+++ Supplied entries

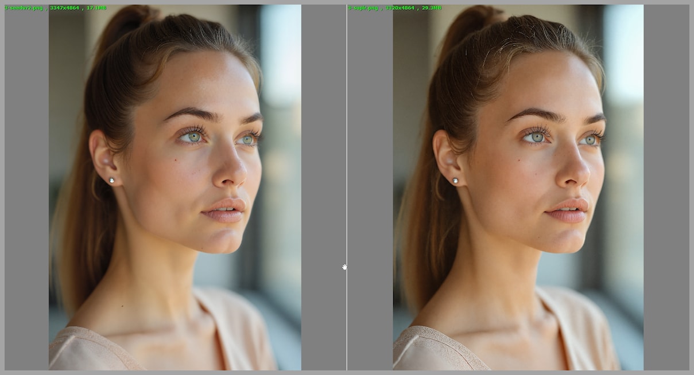Click the woman's lips in the right image
Screen dimensions: 694x375
pos(568,210)
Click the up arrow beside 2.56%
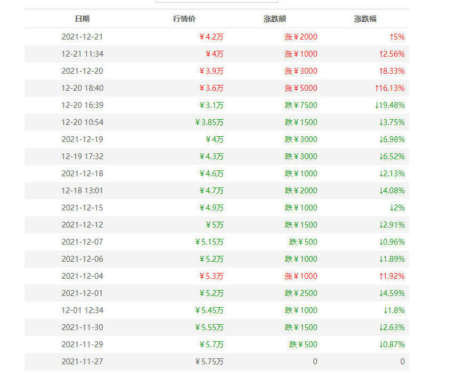The height and width of the screenshot is (375, 452). pyautogui.click(x=381, y=54)
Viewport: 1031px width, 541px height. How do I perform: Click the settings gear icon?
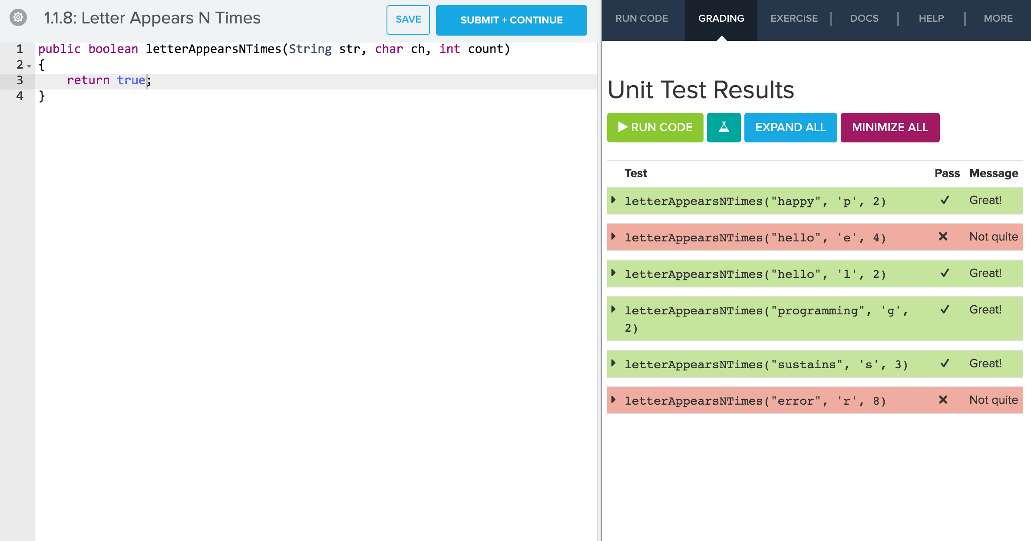click(18, 18)
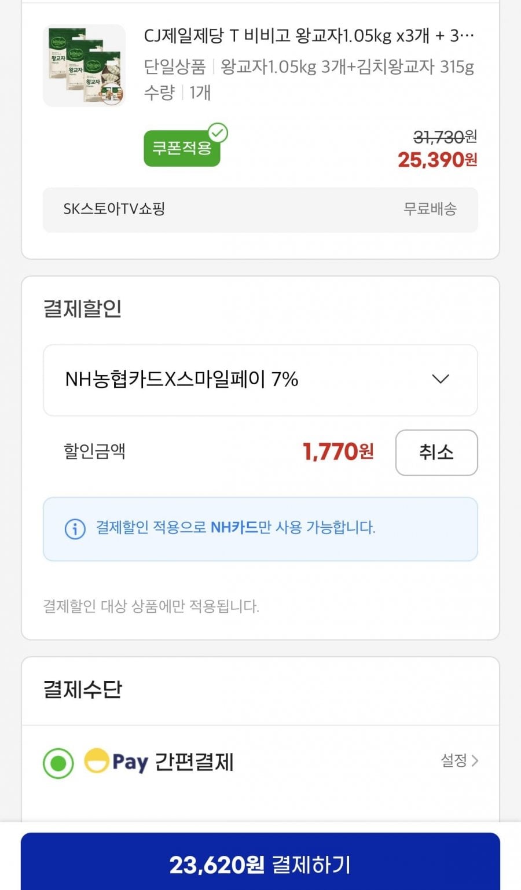Tap the discounted price 25,390원
521x890 pixels.
click(x=437, y=160)
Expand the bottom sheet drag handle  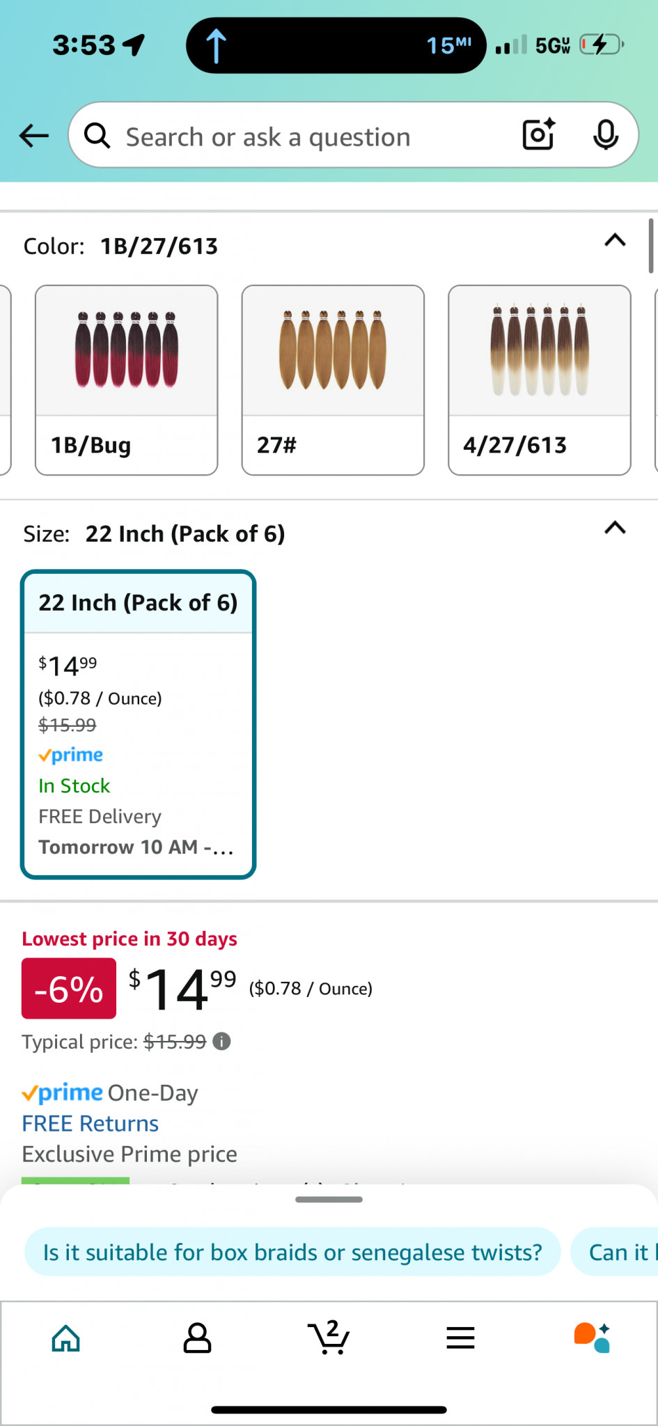[x=329, y=1199]
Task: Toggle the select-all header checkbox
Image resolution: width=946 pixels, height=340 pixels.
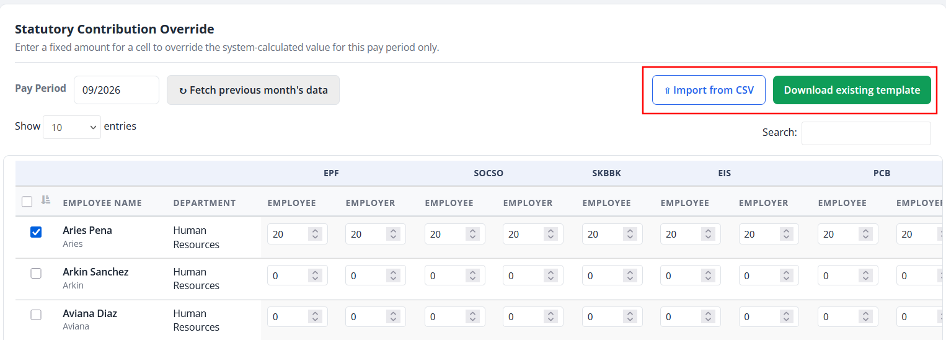Action: (27, 202)
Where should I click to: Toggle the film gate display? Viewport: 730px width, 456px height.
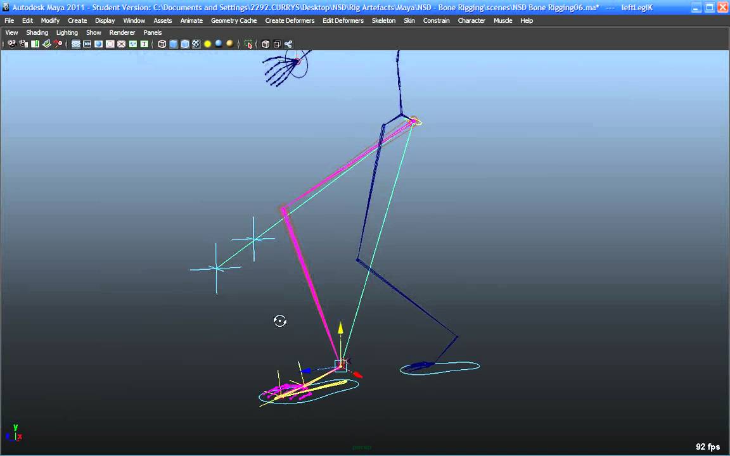[x=87, y=44]
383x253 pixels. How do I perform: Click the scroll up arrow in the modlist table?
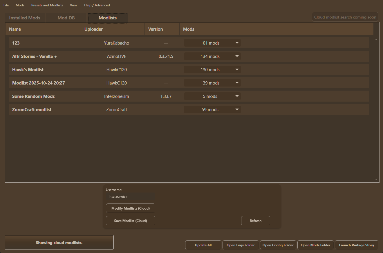tap(376, 39)
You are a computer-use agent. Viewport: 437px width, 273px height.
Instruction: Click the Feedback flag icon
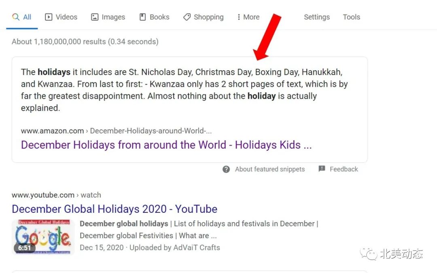[322, 169]
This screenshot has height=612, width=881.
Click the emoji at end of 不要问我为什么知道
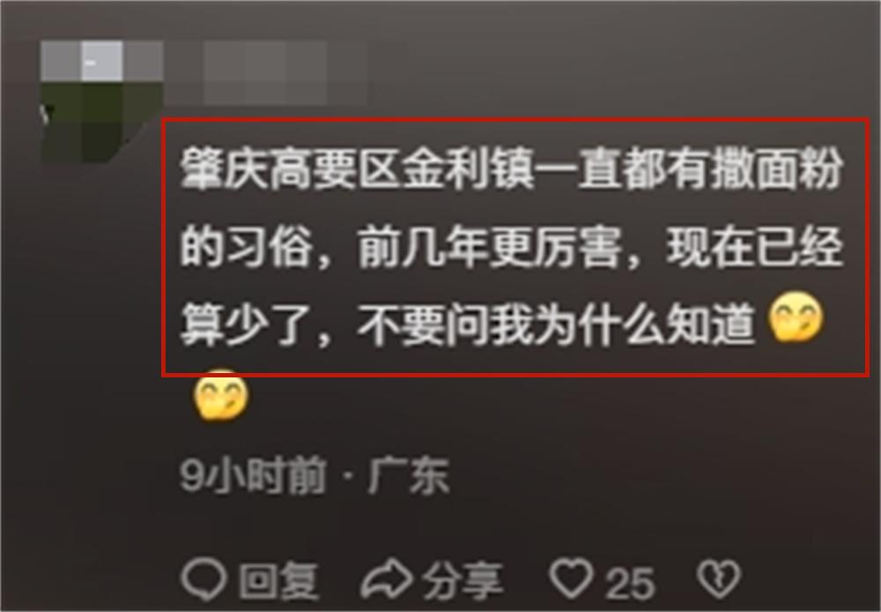[x=796, y=317]
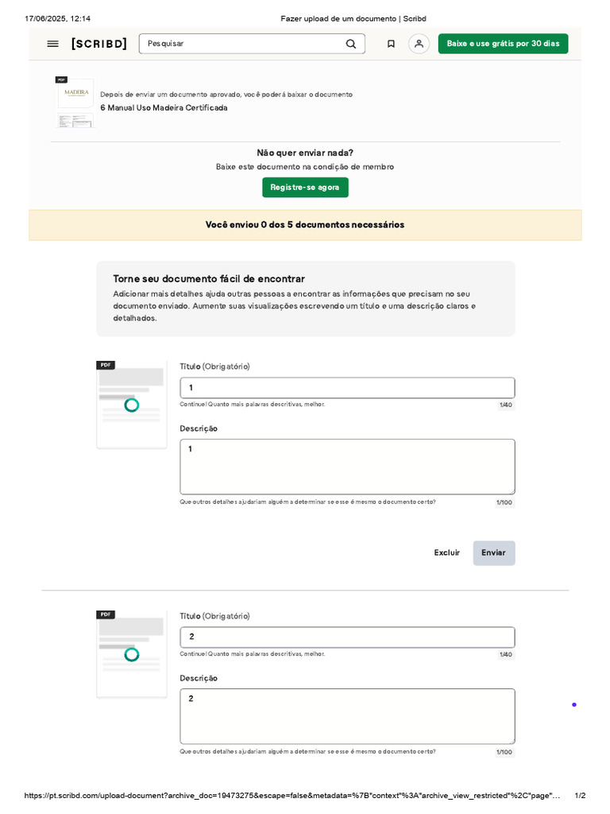
Task: Click the second document's PDF thumbnail
Action: (x=132, y=653)
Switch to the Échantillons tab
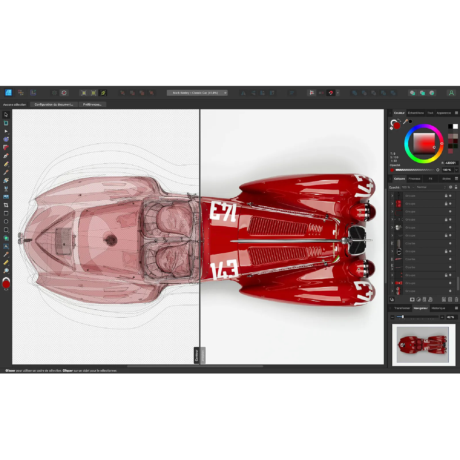 pyautogui.click(x=415, y=113)
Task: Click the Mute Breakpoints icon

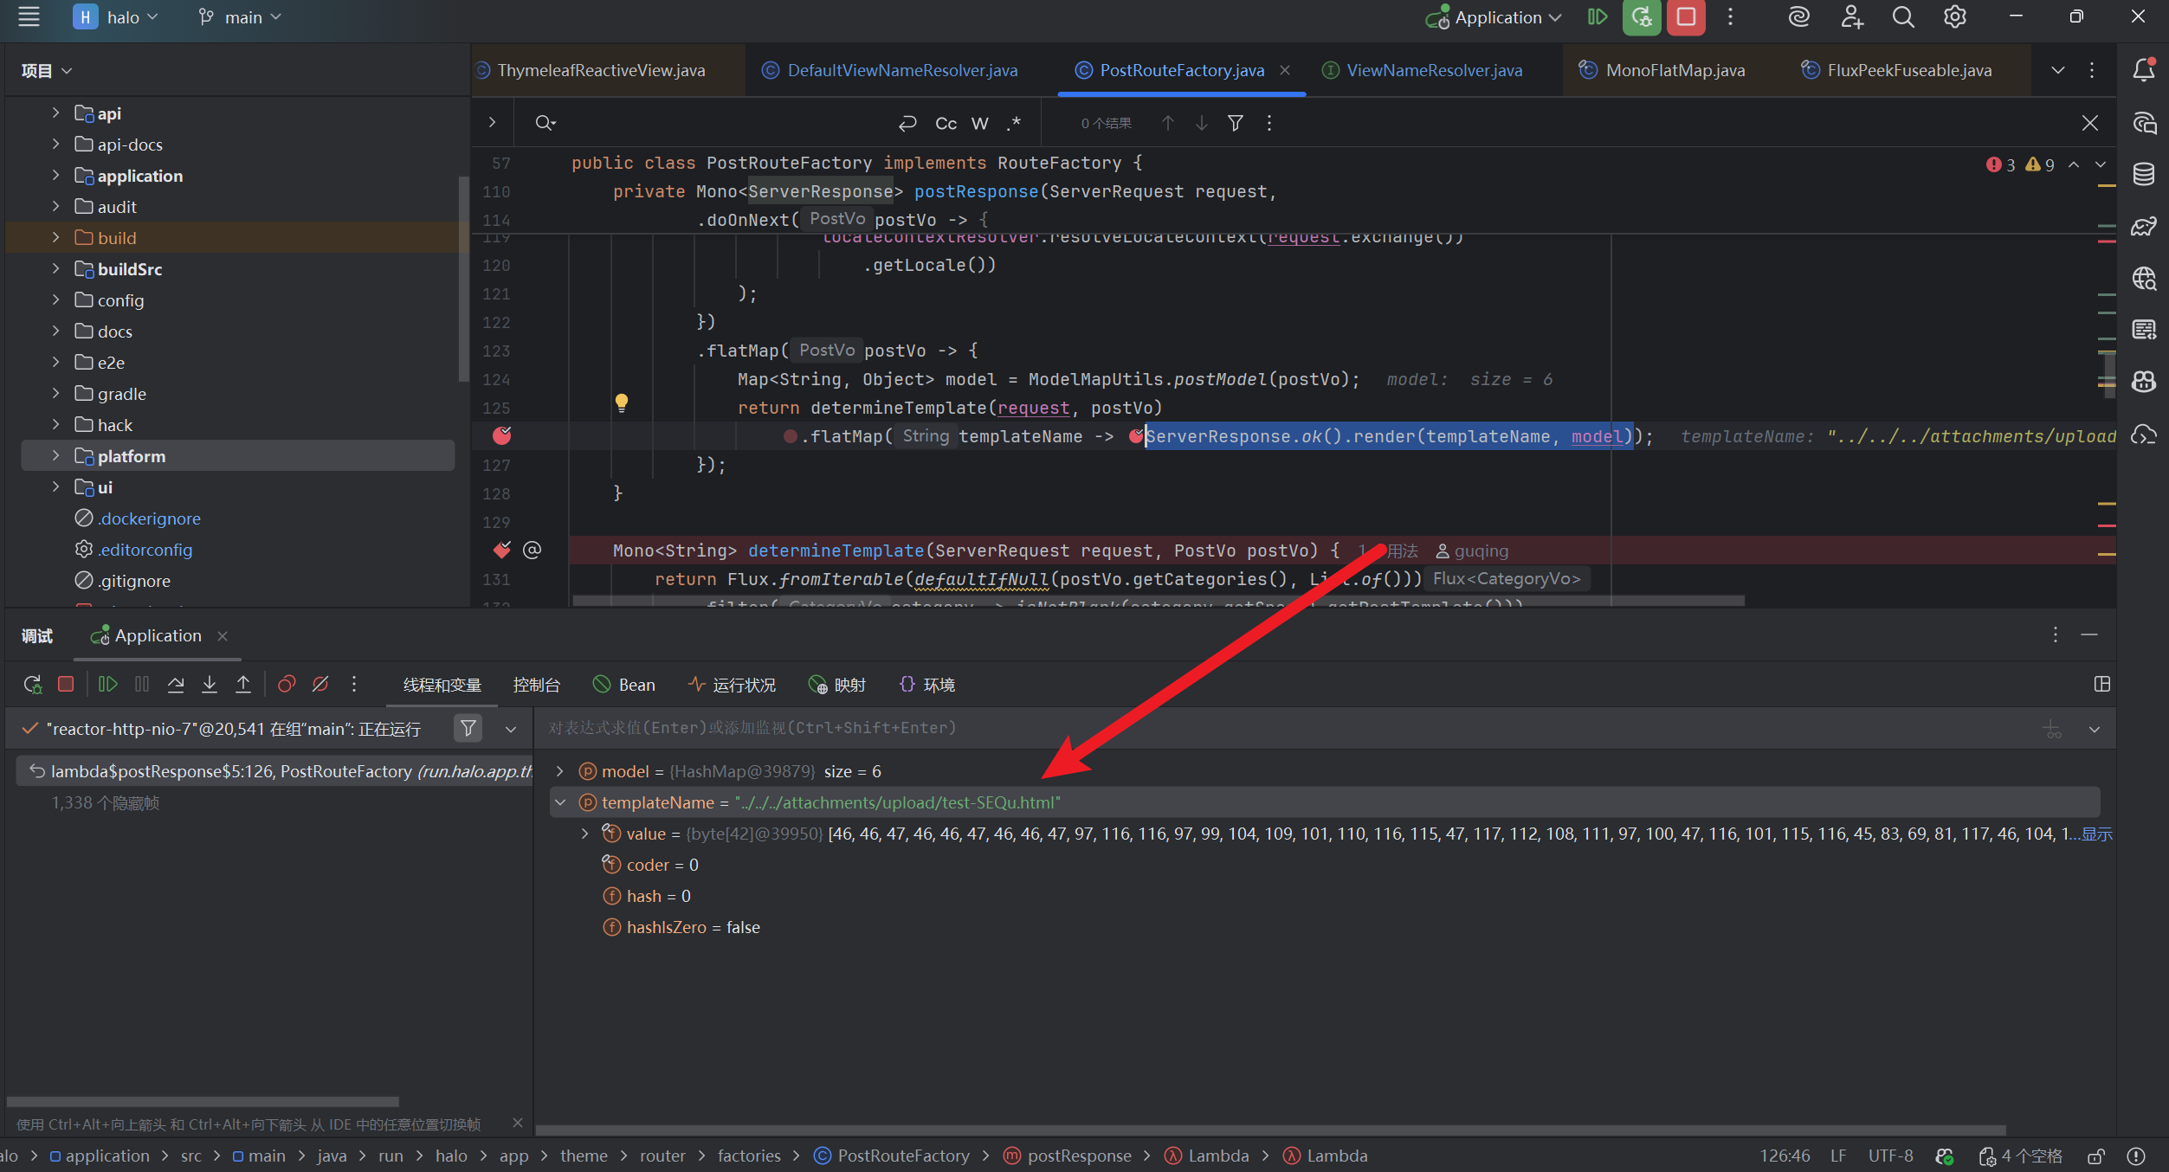Action: click(x=320, y=685)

++++++

Pull out every line of the data above that contains the string "Viewport". The match is case-sensitive.

## Solution for this problem
Viewport: 1031px width, 541px height. How do I perform: Click the settings gear icon?
Where should I click to: Toggle the film gate display? Viewport: 730px width, 456px height.
You are a computer-use agent. Viewport: 437px width, 273px height.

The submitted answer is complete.